Super7 Operations is based of small teams, working on a common goal. What does that mean for their team targets and incentives?
A lot has been said about bonuses and target related incentives, the past few years. Do they lead to irresponsible behaviour and risk taking within financial institutions? Should managers from state-owned companies, or companies relying on state support, get a bonus if they meet their targets? Interesting questions; however, that’s not what this blog is about. How bonuses and incentives influence the way teams work together, especially in Lean organisations, now that’s something I’m very passionate about.
In my experience as a Lean consultant, I have often found that organisations struggle to maintain the initial rate of improvement: when autonomous production teams, lean quality circles or TPM-teams are first formed, the performance improves spectacular. 20%-50% increase in productivity or machine output is achieved almost every time.
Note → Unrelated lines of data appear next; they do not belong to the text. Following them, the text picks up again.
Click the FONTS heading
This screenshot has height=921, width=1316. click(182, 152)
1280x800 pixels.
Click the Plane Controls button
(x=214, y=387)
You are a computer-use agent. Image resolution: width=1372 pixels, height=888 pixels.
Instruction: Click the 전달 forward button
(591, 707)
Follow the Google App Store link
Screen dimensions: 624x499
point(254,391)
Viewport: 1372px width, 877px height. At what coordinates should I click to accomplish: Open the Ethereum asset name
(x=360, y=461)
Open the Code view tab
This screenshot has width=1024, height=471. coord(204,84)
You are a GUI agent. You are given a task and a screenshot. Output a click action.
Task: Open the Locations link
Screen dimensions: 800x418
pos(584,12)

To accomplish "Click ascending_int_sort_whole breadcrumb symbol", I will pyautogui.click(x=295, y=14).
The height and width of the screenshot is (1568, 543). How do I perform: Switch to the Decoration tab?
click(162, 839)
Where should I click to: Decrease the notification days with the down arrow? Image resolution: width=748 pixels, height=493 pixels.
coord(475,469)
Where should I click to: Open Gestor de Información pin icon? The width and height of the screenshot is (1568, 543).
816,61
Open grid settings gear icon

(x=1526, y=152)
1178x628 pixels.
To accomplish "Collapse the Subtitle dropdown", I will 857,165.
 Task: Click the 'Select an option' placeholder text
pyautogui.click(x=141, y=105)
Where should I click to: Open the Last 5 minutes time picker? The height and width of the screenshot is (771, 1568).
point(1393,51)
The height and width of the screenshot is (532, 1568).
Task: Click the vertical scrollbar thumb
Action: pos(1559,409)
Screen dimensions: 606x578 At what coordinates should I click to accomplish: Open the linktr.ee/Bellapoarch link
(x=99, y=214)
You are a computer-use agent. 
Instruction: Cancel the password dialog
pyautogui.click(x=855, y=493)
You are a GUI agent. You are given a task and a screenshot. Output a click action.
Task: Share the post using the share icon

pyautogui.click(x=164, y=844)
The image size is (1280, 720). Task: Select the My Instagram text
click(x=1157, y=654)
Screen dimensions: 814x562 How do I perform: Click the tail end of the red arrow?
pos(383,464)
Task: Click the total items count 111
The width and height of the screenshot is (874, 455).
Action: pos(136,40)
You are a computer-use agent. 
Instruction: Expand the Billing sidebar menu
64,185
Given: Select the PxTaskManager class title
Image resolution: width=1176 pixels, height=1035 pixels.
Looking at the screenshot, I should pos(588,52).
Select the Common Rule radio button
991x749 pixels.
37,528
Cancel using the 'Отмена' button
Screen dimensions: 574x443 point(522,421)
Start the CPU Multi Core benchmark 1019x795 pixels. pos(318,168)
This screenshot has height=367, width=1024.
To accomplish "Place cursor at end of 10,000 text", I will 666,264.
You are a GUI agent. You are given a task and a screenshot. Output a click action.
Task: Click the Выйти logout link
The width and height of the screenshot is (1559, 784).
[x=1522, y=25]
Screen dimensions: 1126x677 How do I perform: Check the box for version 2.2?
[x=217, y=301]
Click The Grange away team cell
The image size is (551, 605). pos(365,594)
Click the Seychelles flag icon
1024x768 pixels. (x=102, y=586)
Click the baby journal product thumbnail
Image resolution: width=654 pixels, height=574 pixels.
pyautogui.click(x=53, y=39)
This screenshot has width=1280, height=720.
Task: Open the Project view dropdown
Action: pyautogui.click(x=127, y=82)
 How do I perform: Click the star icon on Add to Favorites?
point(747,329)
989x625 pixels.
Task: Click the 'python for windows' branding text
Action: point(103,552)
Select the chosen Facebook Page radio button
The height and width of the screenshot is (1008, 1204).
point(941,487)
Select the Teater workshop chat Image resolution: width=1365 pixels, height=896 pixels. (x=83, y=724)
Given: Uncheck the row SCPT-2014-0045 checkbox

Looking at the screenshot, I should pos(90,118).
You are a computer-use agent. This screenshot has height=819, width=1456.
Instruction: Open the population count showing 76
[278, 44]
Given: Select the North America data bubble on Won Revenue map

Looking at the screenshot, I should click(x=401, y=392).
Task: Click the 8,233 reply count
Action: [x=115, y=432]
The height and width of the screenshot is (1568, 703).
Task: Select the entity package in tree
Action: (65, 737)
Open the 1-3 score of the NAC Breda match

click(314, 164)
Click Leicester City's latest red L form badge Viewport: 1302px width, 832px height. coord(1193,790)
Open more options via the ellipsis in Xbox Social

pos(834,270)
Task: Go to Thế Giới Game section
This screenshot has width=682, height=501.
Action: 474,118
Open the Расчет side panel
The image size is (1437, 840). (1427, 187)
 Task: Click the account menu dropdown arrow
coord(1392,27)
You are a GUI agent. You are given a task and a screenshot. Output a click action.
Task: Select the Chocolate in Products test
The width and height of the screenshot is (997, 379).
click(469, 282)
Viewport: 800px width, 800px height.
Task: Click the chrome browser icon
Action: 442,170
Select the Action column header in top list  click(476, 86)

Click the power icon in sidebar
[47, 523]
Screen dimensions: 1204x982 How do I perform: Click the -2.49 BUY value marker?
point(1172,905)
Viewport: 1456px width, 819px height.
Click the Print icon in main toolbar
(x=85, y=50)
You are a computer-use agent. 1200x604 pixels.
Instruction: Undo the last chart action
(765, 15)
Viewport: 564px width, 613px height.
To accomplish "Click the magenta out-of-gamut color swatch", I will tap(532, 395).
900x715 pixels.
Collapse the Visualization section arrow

In some exceptional situations, I even encountered productivity increase of over 100%. Enough to exceed my clients’ expectations, but my goal was always to get to a state of ‘continuous improvement’. This is when the production teams continue to improve: relentlessly reducing waste, again and again improving their standards.
I strongly believe that financial team incentives can play an important role in making the final step towards continuous improvement. That is why I did this literature search: to find out if my believe is supported by reliable research.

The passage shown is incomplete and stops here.